Sri Lanka in the Digital Silk Road

By Kasun Thilina Kariyawasam

Many people have benefited from the ancient Chinese silk road, which connected large parts of the world. When we think of the Silk Road, we immediately think of silk, porcelain, and various precious stones. However, the Silk Road was also a route for countries to share knowledge and technology. Cotton weaving was invented in China and spread throughout the world.

The compass was invented in China and spread throughout the world via the Silk Road. The art of making sugar was invented in India and later spread to China. The most advanced mathematical and scientific knowledge in the Middle East was acquired by the Chinese and the rest of the world via the Silk Road.

As a result, the technological flow via the Silk Road is not a new phenomenon; rather, it is an ancient phenomenon. There is really no doubt that China is a technological powerhouse today. Chinese technological advancement is on par with that of most Western countries, and in some cases, China is ahead of Western countries.

A run of records
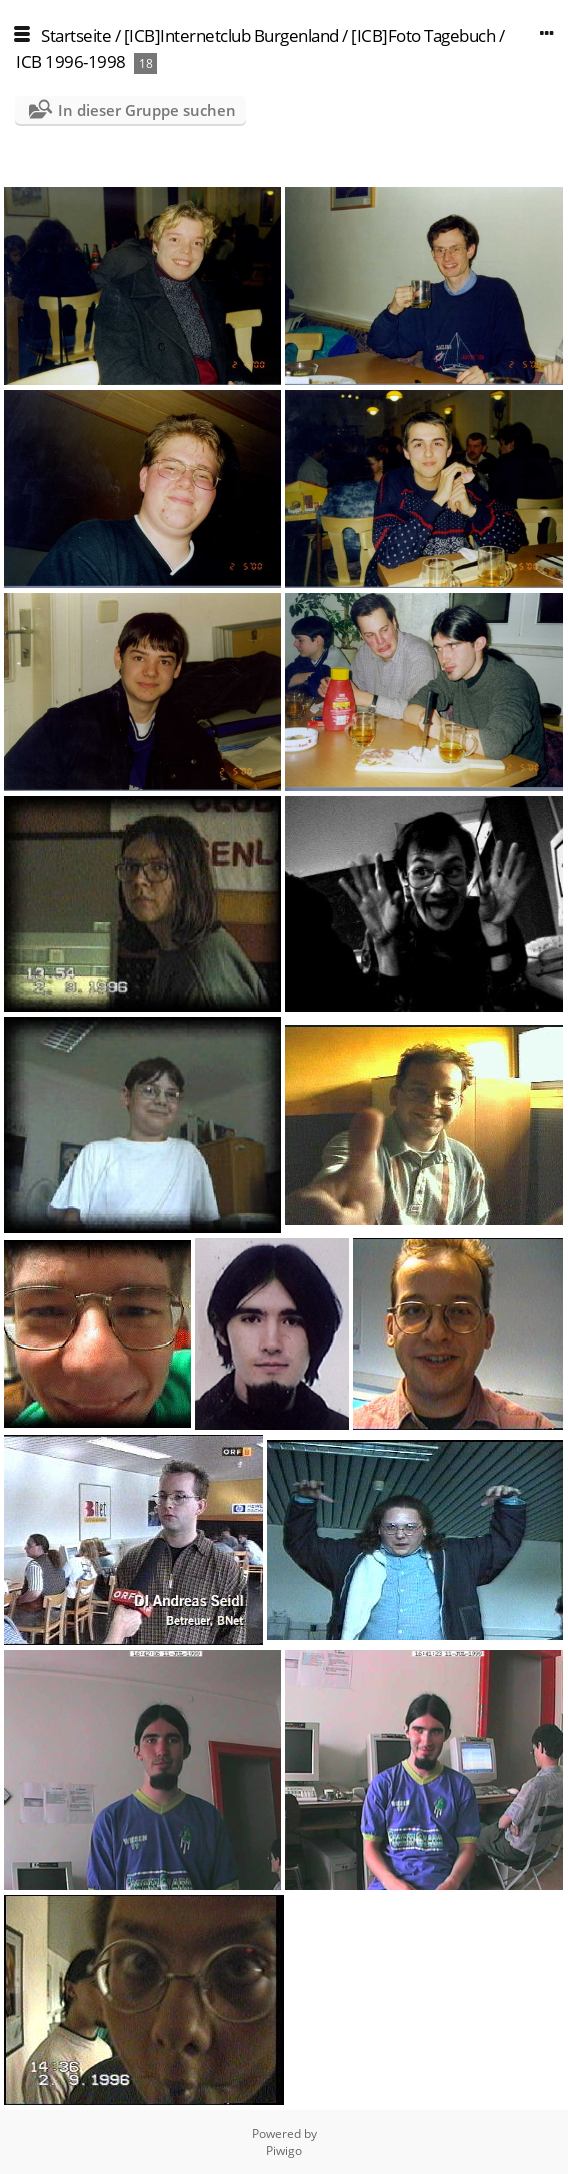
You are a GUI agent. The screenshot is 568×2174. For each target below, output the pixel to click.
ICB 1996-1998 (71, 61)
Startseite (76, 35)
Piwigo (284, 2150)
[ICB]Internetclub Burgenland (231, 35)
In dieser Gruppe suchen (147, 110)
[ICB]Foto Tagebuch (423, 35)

Instructions.
1. Reproduce the Silk Road passage word for word, everything from "As a result, the" down to "of Western countries.".
2. Condense the paragraph of the Silk Road passage that begins "The compass was invented in China" into a short list that keeps its main facts.
The records stand apart from the Silk Road passage and are separate material.

Answers by task.
1.
As a result, the technological flow via the Silk Road is not a new phenomenon; rather, it is an ancient phenomenon. There is really no doubt that China is a technological powerhouse today. Chinese technological advancement is on par with that of most Western countries, and in some cases, China is ahead of Western countries.

2.
- The compass originated in China and reached the rest of the world via the Silk Road.
- Sugar-making began in India and later spread to China.
- The Middle East's most advanced mathematical and scientific knowledge reached China and the rest of the world via the Silk Road.